### INPUT RECORDS
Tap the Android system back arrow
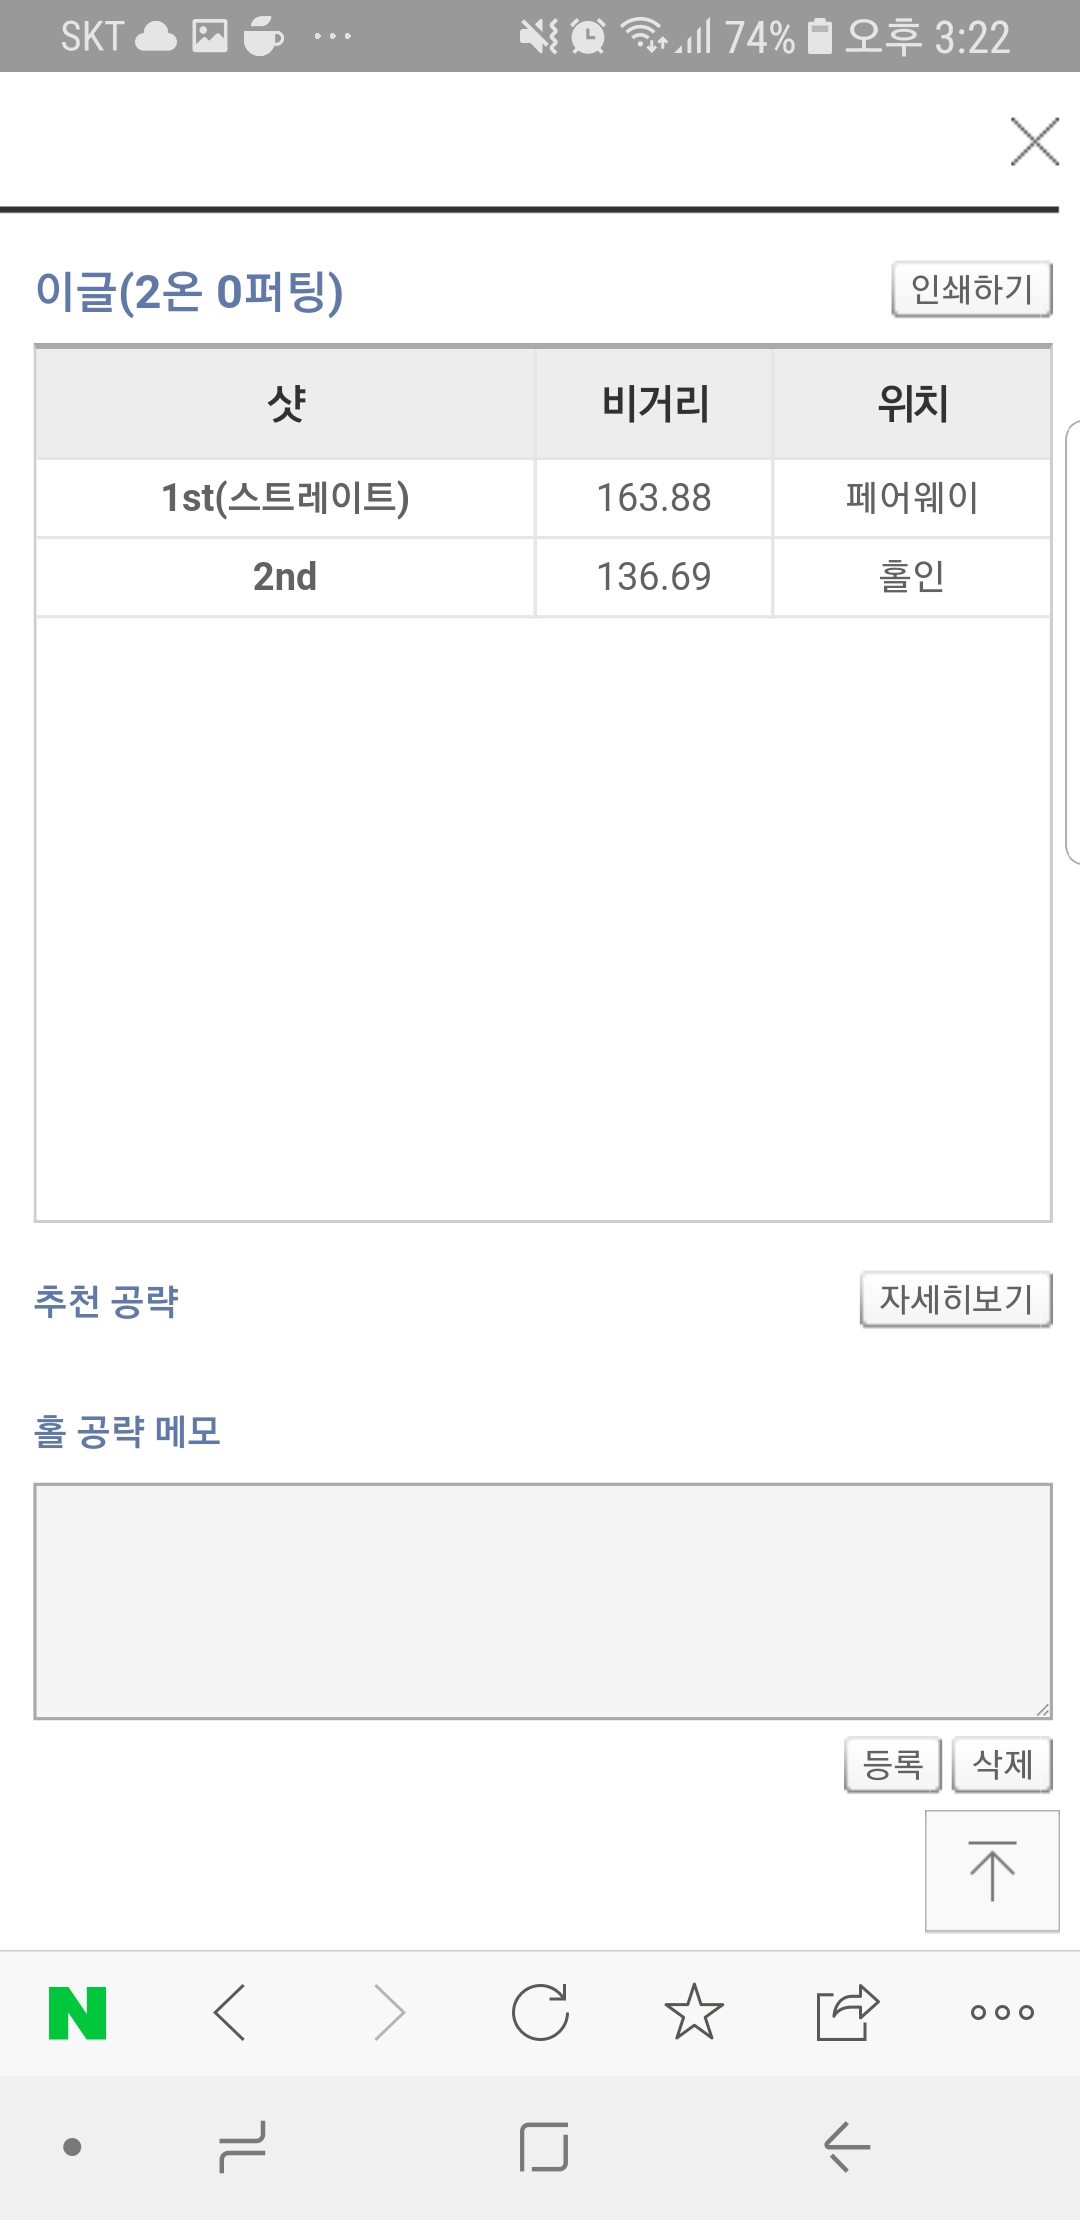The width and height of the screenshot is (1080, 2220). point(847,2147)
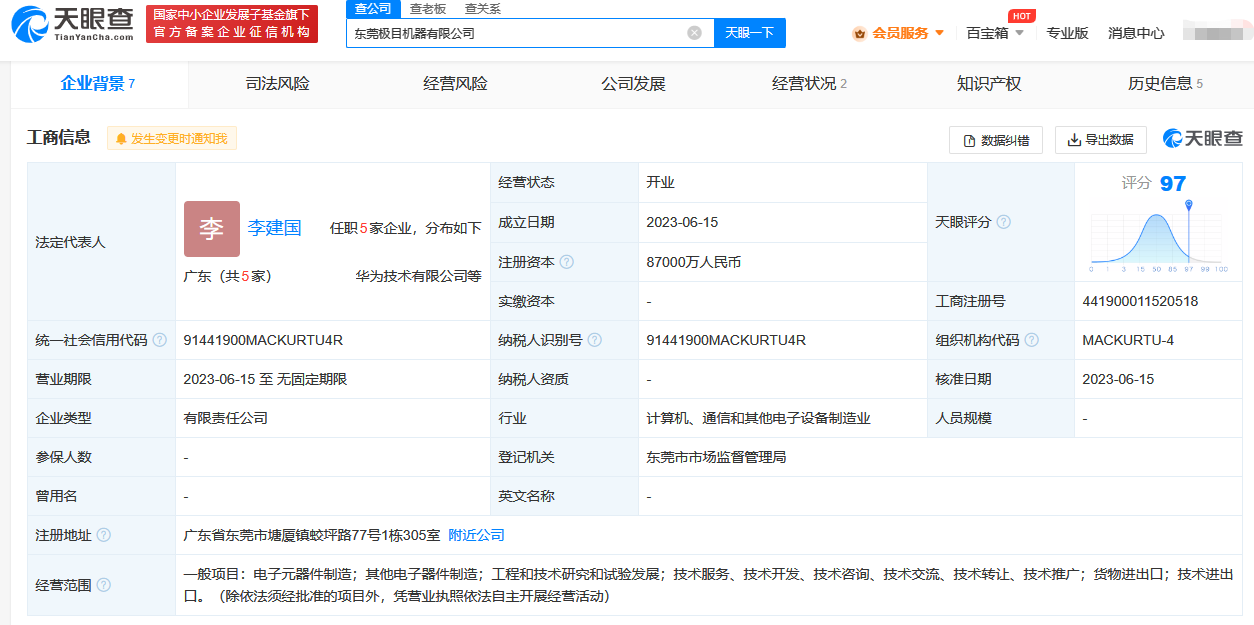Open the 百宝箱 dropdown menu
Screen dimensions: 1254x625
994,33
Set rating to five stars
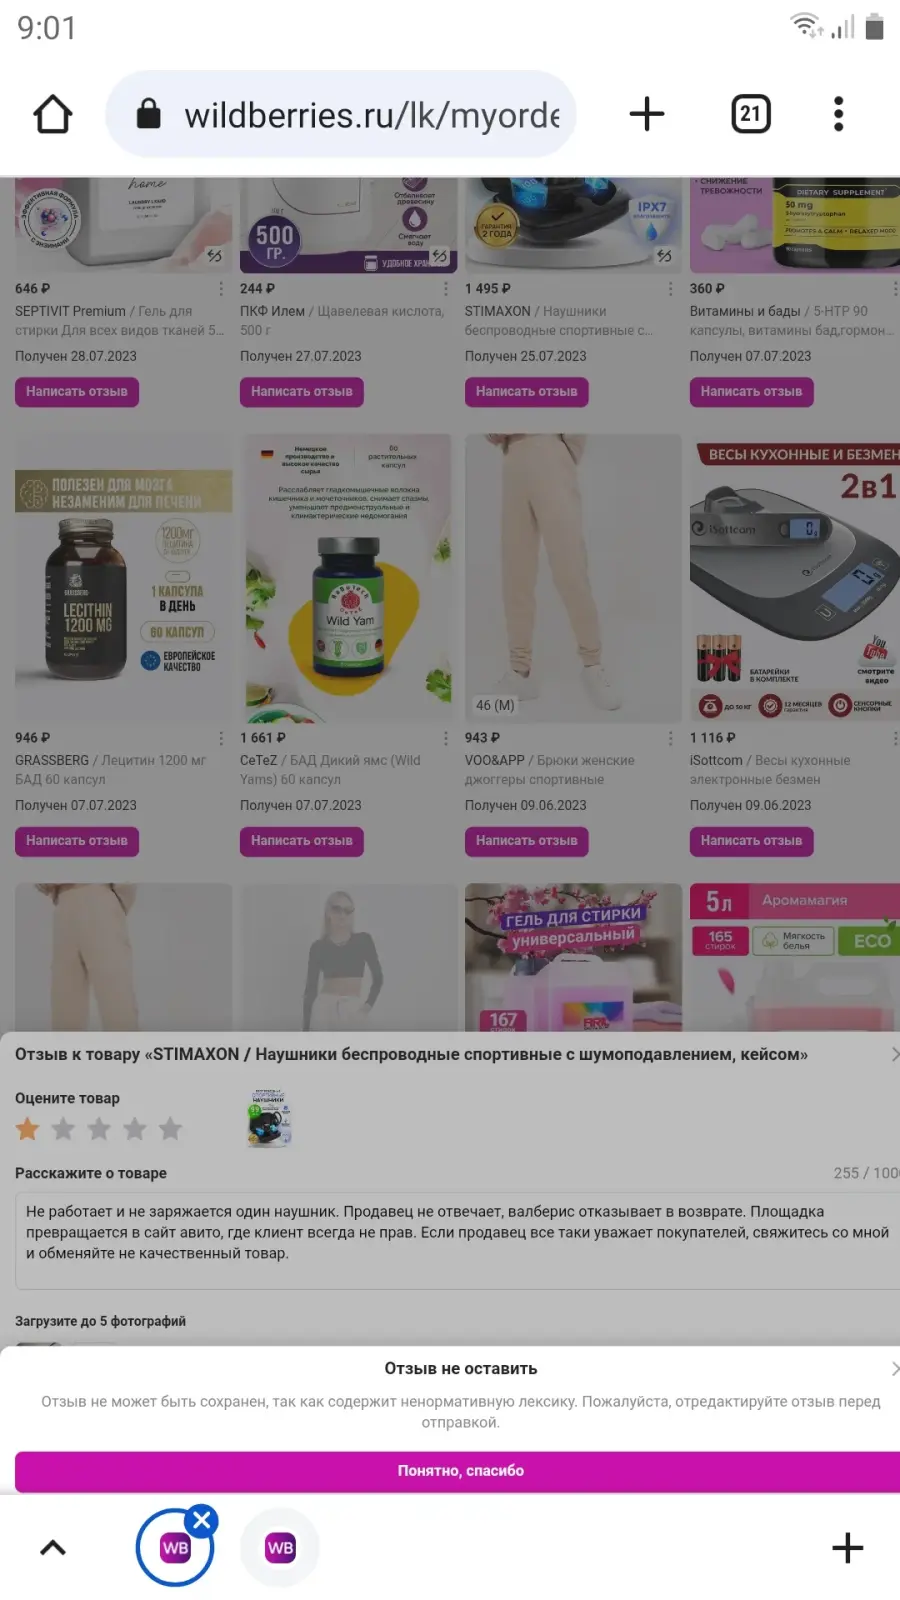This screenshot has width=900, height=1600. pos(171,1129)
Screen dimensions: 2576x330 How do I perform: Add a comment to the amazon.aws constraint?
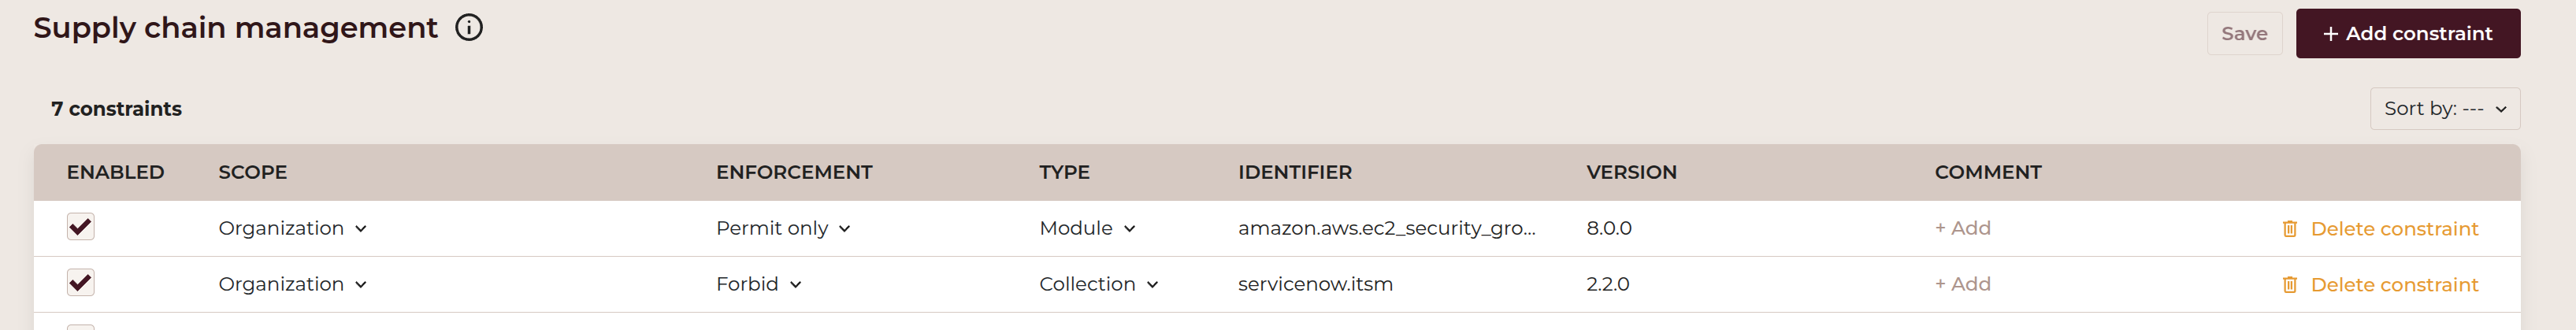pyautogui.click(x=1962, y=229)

### WORK INSTRUCTIONS
Each record should be given again exactly, with no picture carried over.

### FINISHED TASK
Tap the Android system back arrow
The width and height of the screenshot is (1080, 2220). point(847,2147)
Open the 百宝箱 dropdown menu
Screen dimensions: 1254x625
994,33
Set rating to five stars
This screenshot has width=900, height=1600. pos(171,1129)
Screen dimensions: 2576x330 How do I perform: Add a comment to the amazon.aws constraint?
pyautogui.click(x=1962, y=229)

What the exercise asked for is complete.